● **TRY IT**:
After reading each line of the entries, give the number of lines that contain "below" and nothing else.

● **TASK MATERIAL**:
****

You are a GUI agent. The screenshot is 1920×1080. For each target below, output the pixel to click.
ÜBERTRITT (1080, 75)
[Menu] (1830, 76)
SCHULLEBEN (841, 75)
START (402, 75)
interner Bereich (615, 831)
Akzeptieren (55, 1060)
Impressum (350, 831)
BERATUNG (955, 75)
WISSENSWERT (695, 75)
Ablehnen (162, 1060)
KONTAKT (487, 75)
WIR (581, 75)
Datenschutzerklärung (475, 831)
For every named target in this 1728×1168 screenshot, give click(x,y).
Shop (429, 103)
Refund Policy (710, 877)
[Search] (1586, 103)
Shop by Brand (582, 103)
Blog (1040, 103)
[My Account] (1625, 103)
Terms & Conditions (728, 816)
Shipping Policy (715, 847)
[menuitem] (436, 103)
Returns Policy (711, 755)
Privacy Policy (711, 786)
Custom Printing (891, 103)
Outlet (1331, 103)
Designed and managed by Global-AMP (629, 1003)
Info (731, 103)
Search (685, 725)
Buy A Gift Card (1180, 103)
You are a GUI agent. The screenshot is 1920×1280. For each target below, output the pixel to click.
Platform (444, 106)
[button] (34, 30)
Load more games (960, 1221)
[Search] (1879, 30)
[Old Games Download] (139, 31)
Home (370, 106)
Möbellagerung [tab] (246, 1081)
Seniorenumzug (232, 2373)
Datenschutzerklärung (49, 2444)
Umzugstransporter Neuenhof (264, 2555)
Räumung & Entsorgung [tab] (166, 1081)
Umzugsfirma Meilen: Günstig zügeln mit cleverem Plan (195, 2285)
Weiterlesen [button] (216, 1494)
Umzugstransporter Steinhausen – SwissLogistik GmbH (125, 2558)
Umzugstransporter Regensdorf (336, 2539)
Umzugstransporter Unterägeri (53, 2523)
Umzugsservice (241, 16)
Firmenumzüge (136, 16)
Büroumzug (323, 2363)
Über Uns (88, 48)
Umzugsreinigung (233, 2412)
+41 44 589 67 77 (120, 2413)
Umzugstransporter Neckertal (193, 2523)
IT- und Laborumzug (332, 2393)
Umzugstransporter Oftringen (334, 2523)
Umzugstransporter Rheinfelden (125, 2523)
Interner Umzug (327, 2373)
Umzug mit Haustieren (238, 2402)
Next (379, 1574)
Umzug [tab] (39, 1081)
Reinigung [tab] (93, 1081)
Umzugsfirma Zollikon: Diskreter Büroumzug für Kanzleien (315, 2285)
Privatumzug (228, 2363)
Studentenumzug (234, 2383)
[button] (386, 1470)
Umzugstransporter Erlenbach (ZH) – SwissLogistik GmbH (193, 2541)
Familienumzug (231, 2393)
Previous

****

● **FINISHED TASK**:
2